* **WHAT THE TASK REQUIRES**
Lines before the one containing "You are a computer-use agent." are excluded; print that line and every line after it through the end of the material below, exactly.

* **INPUT**

....

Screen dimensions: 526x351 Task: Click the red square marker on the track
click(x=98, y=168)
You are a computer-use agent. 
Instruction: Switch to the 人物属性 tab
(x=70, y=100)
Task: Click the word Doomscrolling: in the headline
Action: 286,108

....

* **YOUR SOLUTION**
You are a computer-use agent. 
Instruction: Switch to the 人物属性 tab
(x=70, y=100)
Task: Click the word Doomscrolling: in the headline
Action: 286,108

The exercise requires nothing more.